### EXERCICES
- A) Traduisez en anglais cette phrase du texte sur les politiques sociales : « L’approche choisie est donc moins punitive que dans le TANF américain ou le JSA de John Major. »
- B) Prolongez le texte sur les politiques sociales aux États-Unis et en Grande-Bretagne à la suite de sa dernière phrase.

### TEXTE FOURNI
9Le ministère des Affaires sociales (Department of Health and Human Services, DHHS), en particulier le Bureau d’aide à la famille (Office of Family Assistance), se contente de superviser la mise en œuvre des différents programmes, qui tendent à se superposer plutôt qu’à s’articuler dans le cadre d’une politique sociale homogène. Les secrétaires d’État aux Affaires sociales, qui sont nommés par le Président des États-Unis, demeurent à leur poste deux ans en moyenne. Le seul contre-pouvoir réellement susceptible de faire pièce aux initiatives de l’administration « politique » nommée par le Président et le secrétaire d’État – par opposition aux fonctionnaires de carrière – est le Congrès, le Sénat en particulier. En effet, non seulement les fonctionnaires de carrière, de manière générale, exercent une influence très limitée sur le processus de réforme  [10], mais les fonctionnaires fédéraux ont été dépouillés de leur pouvoir de contrôle sur la politique sociale au nom de la libre administration des États.

Les politiques de retour à l’emploi en Grande-Bretagne

10L’État providence britannique est un modèle hybride qui combine des éléments de nature libérale, comme la place accordée à des politiques d’assistance fondées sur des critères de besoin, et des éléments « sociaux démocrates », comme la persistance d’une protection sociale universelle, notamment en matière de santé. Il n’en demeure pas moins qu’à partir des années 1980 une critique des effets pervers de la dépendance sociale voisine des discours formulés aux États-Unis un peu plus tôt se développe en Grande-Bretagne également. Les élites politiques britanniques se convertissent alors à l’idée qu’il existe un chômage volontaire et que les politiques d’assistance, de par leur générosité excessive, créent les conditions d’une dépendance à long terme. Les politiques néolibérales visent donc en premier lieu les prestations d’assistance sociale – c’est la réforme de la Sécurité sociale en 1988 –, puis, en 1996, l’assurancechômage. Cette année-là, le gouvernement de John Major, d’une part, réduit la durée des prestations, d’autre part, rend beaucoup plus restrictives les conditions d’accès à l’allocation chômage à travers la réforme du Job Seeker Allowance (JSA), et ce tout en multipliant les contrôles  [11]. L’objectif n’est pas ici de faciliter le retour à l’emploi, mais bien de réduire radicalement le nombre de chômeurs pris en charge. Le JSA constitue une politique d’activation négative fondée sur l’idée selon laquelle les sanctions financières obligeront le chômeur à retrouver un emploi au plus vite, aussi mal payé soit-il. En matière de protection contre le chômage, la frontière entre assurance et assistance sociale tend ainsi à s’estomper.

11C’est dans ce contexte résolument individualiste et néolibéral que sont conçues les politiques d’activation britanniques, politiques qui, à partir de 1997 – date à laquelle les conservateurs cèdent la place au gouvernement travailliste de Tony Blair –, associent contrainte et incitation. Comme le note Heather Trickey  [12], les autorités britanniques hésitent alors entre une rhétorique individualiste mettant l’accent sur la nécessité de combattre la culture de la dépendance et un objectif de lutte contre l’exclusion. Dans cette perspective, les chômeurs sont perçus comme des personnes vulnérables dont il convient d’assurer la réinsertion sociale grâce au travail ou à la formation professionnelle. L’approche choisie est donc moins punitive que dans le TANF américain ou le JSA de John Major.

### EXTRAIT DES DONNÉES
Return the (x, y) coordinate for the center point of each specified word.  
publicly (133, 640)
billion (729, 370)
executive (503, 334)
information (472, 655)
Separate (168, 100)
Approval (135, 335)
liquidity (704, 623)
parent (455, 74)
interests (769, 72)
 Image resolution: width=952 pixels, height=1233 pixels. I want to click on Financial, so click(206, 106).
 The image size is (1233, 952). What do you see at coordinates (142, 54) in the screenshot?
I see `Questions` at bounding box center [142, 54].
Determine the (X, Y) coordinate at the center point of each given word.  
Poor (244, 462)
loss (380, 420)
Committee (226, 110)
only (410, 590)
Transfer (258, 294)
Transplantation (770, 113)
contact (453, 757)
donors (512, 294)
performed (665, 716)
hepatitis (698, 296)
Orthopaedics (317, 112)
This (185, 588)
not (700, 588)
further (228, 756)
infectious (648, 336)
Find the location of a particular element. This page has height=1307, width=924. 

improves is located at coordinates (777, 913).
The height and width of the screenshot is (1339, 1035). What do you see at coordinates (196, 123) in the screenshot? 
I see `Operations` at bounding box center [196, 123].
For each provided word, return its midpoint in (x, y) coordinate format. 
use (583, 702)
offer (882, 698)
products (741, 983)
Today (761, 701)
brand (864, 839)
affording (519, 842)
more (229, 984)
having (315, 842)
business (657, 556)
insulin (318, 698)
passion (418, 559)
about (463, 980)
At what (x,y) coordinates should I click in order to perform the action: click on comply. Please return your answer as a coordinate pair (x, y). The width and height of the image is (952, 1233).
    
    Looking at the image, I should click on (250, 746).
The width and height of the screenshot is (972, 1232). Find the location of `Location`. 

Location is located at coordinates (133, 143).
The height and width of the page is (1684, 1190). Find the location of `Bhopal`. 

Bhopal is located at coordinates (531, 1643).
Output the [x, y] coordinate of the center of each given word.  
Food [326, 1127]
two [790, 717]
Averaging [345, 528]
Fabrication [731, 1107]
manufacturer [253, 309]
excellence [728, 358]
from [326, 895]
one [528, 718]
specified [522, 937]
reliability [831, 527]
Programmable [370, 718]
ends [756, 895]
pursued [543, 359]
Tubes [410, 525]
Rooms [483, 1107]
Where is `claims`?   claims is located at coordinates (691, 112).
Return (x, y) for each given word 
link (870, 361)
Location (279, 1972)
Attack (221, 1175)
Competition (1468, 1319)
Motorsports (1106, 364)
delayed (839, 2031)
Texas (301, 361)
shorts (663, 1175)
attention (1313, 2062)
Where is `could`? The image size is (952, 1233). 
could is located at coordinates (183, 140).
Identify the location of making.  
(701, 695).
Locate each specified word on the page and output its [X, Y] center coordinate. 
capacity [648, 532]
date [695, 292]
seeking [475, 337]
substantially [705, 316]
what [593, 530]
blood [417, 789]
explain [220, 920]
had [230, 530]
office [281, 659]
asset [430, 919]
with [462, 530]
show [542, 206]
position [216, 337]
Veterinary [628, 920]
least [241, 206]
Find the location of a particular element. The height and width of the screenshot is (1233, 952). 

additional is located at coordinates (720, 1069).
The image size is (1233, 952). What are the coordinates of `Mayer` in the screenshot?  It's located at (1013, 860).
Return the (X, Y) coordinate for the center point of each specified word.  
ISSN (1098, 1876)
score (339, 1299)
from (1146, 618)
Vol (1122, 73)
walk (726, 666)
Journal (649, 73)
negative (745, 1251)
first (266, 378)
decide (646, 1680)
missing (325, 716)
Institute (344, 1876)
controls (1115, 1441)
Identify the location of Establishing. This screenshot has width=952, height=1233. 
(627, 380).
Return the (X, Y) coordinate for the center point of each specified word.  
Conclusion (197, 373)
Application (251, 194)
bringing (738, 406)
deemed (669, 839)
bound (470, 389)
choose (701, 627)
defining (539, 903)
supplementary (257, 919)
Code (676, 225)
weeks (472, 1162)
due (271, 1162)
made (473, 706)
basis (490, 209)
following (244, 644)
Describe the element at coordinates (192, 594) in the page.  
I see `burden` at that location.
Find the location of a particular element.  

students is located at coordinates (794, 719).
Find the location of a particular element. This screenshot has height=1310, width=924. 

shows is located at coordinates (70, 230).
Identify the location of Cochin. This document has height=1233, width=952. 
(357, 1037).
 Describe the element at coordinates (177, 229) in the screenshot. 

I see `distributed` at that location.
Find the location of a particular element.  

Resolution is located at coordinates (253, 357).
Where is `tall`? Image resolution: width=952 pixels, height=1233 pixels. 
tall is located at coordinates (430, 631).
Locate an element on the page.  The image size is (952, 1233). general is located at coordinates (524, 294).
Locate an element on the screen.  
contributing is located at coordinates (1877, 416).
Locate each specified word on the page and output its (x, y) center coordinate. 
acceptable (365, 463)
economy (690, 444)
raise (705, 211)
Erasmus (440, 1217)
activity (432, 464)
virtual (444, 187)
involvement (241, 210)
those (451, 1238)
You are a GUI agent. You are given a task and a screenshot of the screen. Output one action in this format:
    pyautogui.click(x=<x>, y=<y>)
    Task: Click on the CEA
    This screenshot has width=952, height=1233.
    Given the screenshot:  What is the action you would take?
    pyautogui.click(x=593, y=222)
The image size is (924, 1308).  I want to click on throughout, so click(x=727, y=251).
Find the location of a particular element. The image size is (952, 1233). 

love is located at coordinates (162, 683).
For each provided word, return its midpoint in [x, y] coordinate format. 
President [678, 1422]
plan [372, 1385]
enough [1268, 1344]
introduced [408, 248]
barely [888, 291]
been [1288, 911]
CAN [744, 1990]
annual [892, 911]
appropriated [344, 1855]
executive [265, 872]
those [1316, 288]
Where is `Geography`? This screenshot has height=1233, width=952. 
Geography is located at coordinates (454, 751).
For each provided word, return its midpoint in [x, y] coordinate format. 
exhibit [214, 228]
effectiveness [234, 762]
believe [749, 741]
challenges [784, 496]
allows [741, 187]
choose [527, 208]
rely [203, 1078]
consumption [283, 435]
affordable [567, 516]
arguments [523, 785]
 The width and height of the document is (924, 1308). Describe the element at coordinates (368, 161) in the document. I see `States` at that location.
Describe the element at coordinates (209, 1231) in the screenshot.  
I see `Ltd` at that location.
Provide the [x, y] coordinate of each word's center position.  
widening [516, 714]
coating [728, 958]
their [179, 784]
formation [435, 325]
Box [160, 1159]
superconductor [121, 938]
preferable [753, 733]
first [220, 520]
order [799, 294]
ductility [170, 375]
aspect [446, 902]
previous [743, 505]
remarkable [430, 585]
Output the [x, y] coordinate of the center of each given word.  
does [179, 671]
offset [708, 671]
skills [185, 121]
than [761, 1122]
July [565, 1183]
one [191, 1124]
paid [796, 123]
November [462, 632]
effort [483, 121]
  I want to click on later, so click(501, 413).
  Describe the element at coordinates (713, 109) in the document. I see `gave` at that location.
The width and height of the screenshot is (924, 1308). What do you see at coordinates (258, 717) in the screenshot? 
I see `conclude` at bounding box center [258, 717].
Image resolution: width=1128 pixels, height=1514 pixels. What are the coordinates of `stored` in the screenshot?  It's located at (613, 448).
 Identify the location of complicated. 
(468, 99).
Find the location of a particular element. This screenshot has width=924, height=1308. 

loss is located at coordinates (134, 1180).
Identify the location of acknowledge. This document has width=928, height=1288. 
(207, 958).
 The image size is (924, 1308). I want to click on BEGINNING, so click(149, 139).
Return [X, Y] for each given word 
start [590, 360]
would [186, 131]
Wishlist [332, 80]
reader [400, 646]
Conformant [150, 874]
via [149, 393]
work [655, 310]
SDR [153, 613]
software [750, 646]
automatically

### CORRIGÉ
- A) The approach chosen is therefore less punitive than in the American TANF or John Major's JSA.

- B)
12Le programme phare de cette politique est la Nouvelle Donne pour les jeunes (New Deal for Young People, NDYP), expression qui désigne en fait un dispositif de retour à l’emploi auquel toute personne âgée de 18 à 24 ans et bénéficiaire de l’allocation chômage depuis plus de six mois est obligée de se soumettre sous peine de perdre tout ou partie de ses indemnités. Dans un premier temps, les Services pour l’emploi convoquent le jeune chômeur en vue d’un entretien. Si ce dernier ne répond pas à la première convocation, il lui est alors adressé une série de lettres d’avertissement qui, si elles demeurent toujours sans réponse, peuvent conduire à la suppression de l’allocation. En contrepartie de cette contrainte, le conseiller pour l’emploi offre à la personne en question une aide intensive à la recherche d’un emploi salarié pendant une période de quatre mois, via notamment un bilan de compétences personnalisé et la rédaction d’un projet professionnel.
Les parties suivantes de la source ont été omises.